これを書いている時点で未だイエレン議長は原稿を棒読みしている最中です。

追記することがあれば書きます。

PS:

質疑応答が終わりました。

今回の議会証言ではフェドファンズ・レートの利上げのタイミングに関しては終始ぼかした答弁で、投資家にとって新しい手掛かりになるようなことはありませんでした。

住宅市場の戻りが鈍い点をイエレン議長が指摘しましたが、これはいままでより一歩踏み込んだコメントと言えます。結婚、出産を契機として新しくファミリーを始める(=Household formation)若い人たちが少ない点にイエレン議長が言及したのが注目されました。

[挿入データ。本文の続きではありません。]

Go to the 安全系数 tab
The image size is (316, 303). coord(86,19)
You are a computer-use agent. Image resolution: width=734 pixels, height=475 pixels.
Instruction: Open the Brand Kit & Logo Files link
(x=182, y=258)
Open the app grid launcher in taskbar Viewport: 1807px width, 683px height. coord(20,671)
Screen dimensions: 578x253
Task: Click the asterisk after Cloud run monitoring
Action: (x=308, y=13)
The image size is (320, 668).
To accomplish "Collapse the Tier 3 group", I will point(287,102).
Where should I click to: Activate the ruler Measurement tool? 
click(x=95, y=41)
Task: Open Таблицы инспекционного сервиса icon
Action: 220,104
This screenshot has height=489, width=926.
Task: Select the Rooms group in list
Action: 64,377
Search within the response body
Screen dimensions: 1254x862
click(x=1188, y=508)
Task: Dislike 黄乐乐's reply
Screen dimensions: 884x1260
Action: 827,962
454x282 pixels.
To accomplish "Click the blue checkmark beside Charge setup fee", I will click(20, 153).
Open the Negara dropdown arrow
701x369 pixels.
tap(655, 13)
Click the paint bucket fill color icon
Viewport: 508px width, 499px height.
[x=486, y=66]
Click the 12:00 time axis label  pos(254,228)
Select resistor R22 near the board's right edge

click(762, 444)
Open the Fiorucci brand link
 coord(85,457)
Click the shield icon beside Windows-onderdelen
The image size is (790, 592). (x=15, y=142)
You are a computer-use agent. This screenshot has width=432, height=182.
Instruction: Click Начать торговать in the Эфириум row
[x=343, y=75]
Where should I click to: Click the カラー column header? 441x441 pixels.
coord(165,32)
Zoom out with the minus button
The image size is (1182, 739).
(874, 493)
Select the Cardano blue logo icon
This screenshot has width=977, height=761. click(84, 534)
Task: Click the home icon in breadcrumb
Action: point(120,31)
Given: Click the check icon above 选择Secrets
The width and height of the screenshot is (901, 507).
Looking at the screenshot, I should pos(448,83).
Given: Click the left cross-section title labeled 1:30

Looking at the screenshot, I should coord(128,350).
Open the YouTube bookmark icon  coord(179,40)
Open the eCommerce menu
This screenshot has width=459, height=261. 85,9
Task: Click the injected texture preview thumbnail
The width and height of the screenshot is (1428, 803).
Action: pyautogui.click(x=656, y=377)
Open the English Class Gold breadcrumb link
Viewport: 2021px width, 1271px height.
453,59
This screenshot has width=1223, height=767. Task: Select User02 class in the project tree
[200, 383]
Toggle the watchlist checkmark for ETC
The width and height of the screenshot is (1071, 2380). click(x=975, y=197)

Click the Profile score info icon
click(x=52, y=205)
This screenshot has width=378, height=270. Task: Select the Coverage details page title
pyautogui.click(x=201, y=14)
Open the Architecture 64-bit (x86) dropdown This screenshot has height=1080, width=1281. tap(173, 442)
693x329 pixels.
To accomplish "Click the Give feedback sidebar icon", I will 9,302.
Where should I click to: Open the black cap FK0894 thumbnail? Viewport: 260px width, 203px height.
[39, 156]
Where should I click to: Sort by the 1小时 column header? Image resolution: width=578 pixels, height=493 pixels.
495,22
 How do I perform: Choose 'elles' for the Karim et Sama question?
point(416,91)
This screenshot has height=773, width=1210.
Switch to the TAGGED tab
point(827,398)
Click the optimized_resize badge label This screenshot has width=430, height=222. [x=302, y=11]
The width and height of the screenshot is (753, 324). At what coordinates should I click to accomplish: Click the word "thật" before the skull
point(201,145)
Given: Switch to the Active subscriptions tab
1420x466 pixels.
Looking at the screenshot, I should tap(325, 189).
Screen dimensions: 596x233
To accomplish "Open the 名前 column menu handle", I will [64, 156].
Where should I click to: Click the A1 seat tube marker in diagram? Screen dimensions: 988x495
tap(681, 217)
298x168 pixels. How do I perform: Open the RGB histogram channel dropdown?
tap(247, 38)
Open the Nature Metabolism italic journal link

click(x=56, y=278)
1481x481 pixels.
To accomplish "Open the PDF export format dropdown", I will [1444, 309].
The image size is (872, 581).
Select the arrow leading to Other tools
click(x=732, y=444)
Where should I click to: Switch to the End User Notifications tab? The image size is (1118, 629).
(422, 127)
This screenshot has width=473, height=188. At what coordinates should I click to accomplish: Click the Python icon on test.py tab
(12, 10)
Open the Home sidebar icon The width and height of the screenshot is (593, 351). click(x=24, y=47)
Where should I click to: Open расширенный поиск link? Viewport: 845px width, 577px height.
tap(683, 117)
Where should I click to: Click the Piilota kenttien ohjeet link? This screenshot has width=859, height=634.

地政学的緊張とはウクライナ情勢をさします。ただイエレン議長の答弁のニュアンスからは、むしろ新興国経済の顕著な鈍化の方に注目しているような印象がありました。

最近話題になることが多い格差の問題についての質問では、FRBに出来ることと、できないことがあることが説明されました。

最後に小型株の急落にイエレン議長が言及したのはFRB議長としては異例だと思います。但し言及した意図は、小型株を救済するというのではなくて「そこだけはバブリーだ」というネガティブな文脈でした。